For its part, MORENA is relying on a long list of “unsightly” candidates (as they are euphemistically called), among them criminally corrupt union bosses and PAN right-wingers (these are the governors—the worst is yet to come), that can mobilize their clientelist networks to get the votes for the party and the list of figures should dissipate any doubt that these are exceptions in one state or another. These candidates are not the result of a local problem coming from those in charge of MORENA at the state level, but correspond to the general line of the party which is endorsed by AMLO himself.

As we stated elsewhere, with the current rearrangement of forces, everything indicates that MORENA (and its allies) will have the majority of votes, even if it does not have the famous 30 million votes of the presidential election. This is because this is a midterm election without the presidential figure on the ballot and because of MORENA's wear and tear. That is to say that abstentionism will surely return to its previous levels.


When we conclude that there is no alternative in the elections of 2021, we are once again reaffirming the need to continue the construction…of a revolutionary party that must be clearly anti-capitalist, feminist, ecosocialist and internationalist.
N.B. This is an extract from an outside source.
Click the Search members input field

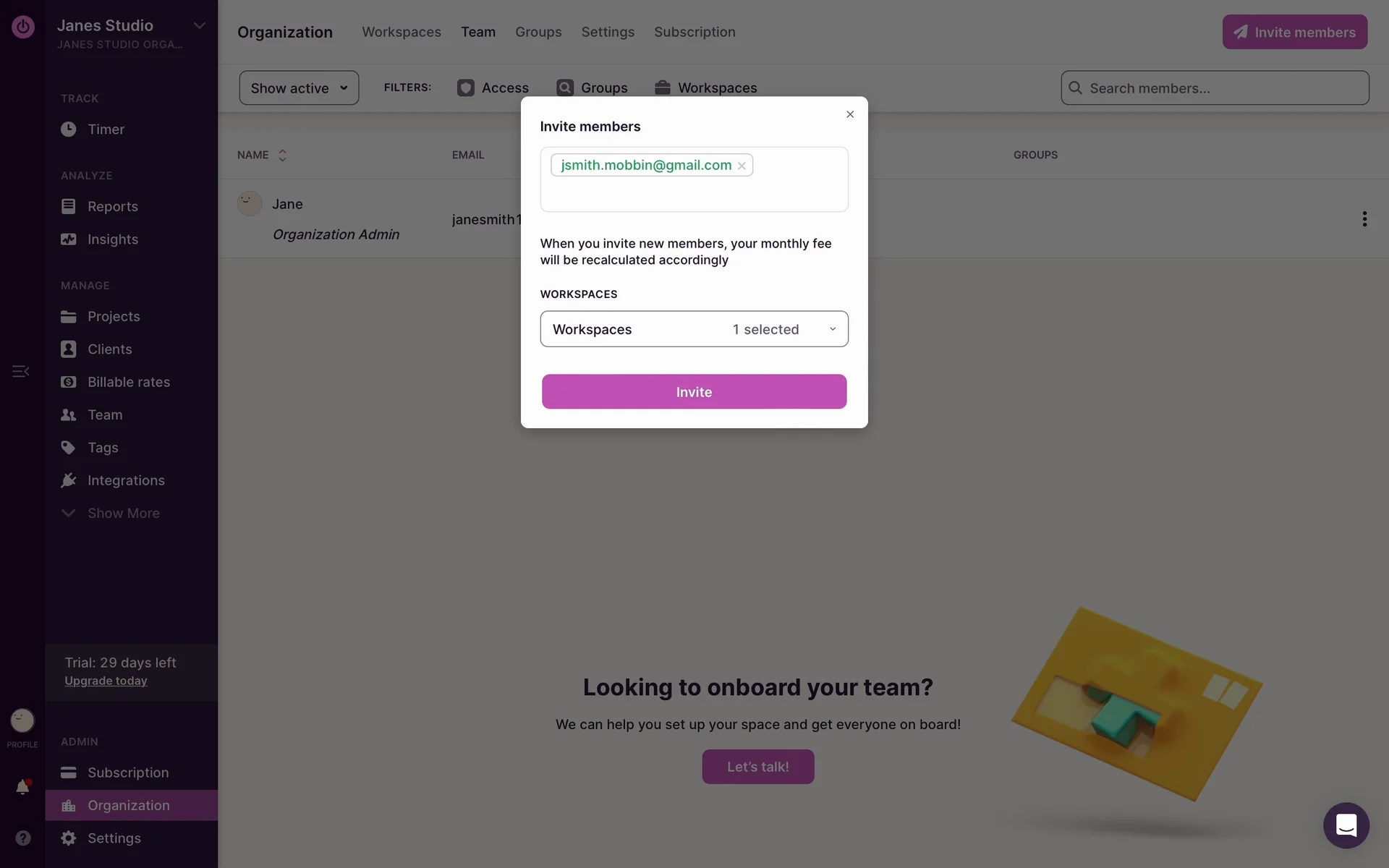[1223, 88]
When we conclude that there is no alternative in the elections of 2021, we are once again reaffirming the need to continue the construction, beyond the electoral processes, of a revolutionary party that must be clearly anti-capitalist, feminist, ecosocialist and internationalist. In this logic we are trying to put forward a political and social pole of attraction, as an alternative to the right and to AMLO’s “late progressivism”, with the independent movements of the working class, with the feminist movement in struggle against capitalist patriarchy and with the indigenous movements in struggle against neoliberal, ecocidal and predatory megaprojects.

Notes

[1] Bonapartism refers to a formulation developed by the Marxist tradition and applied to Mexico after the Mexican Revolution of 1910-20 produced a stalemate between popular forces on the one hand and bourgeois forces on the other. According to Trotsky's analysis, what arose was a Bonapartist regime that pretended to stand above the different classes in struggle, while ruling in the context of an international capitalist system.

Edgard Sánchez is a member of the central committee of the Partido Revolucionario de las y los Trabajadores in Mexico.